## Exercise details:
In which lines of the data does the string "width" appear? Copy every one.

(Dataset entries)

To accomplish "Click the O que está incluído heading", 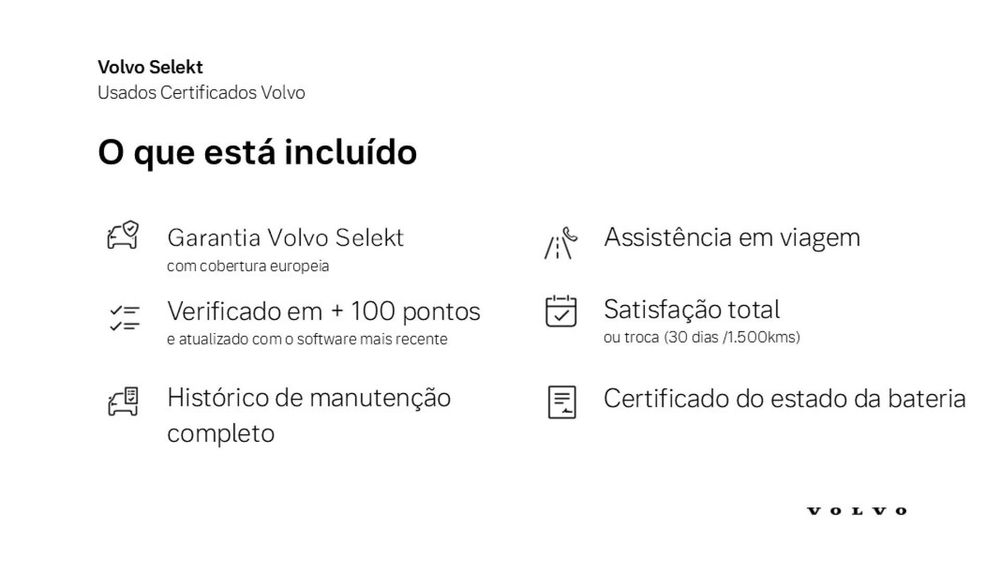I will tap(257, 152).
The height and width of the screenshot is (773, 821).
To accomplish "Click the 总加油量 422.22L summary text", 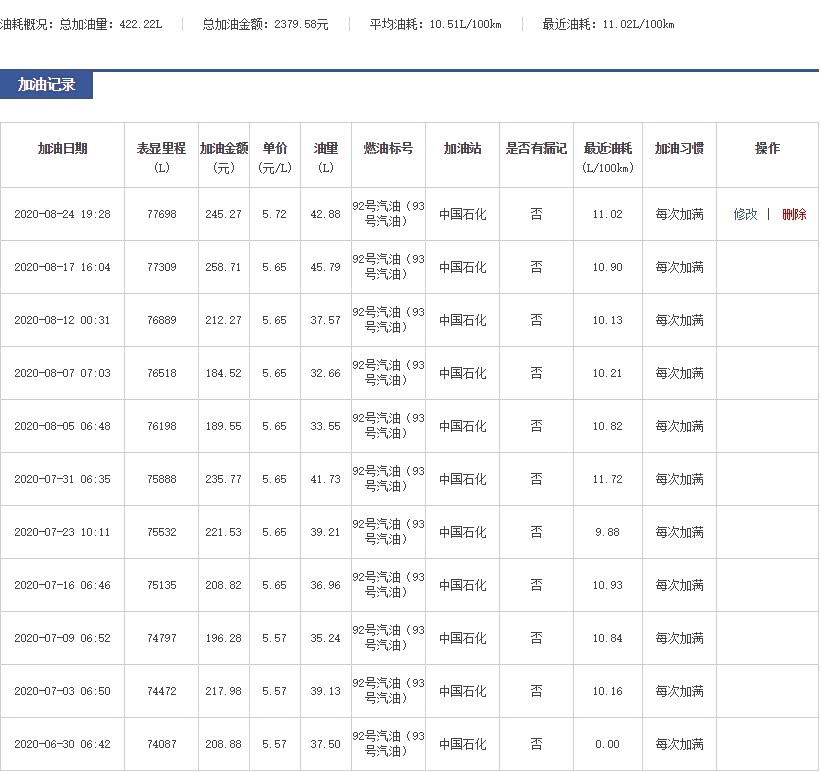I will (109, 24).
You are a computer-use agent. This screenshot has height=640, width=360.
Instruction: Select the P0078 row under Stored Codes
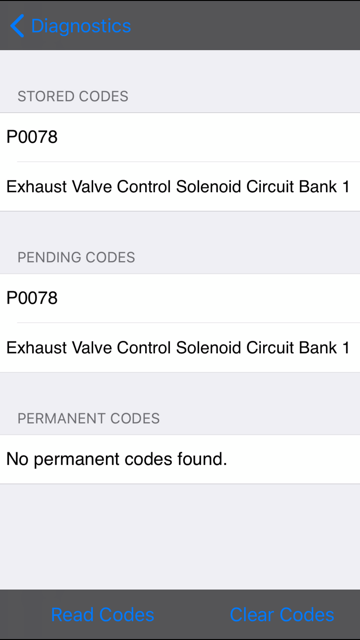tap(180, 137)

## Result:
The height and width of the screenshot is (773, 821).
You are a computer-use agent. This screenshot has height=640, width=360.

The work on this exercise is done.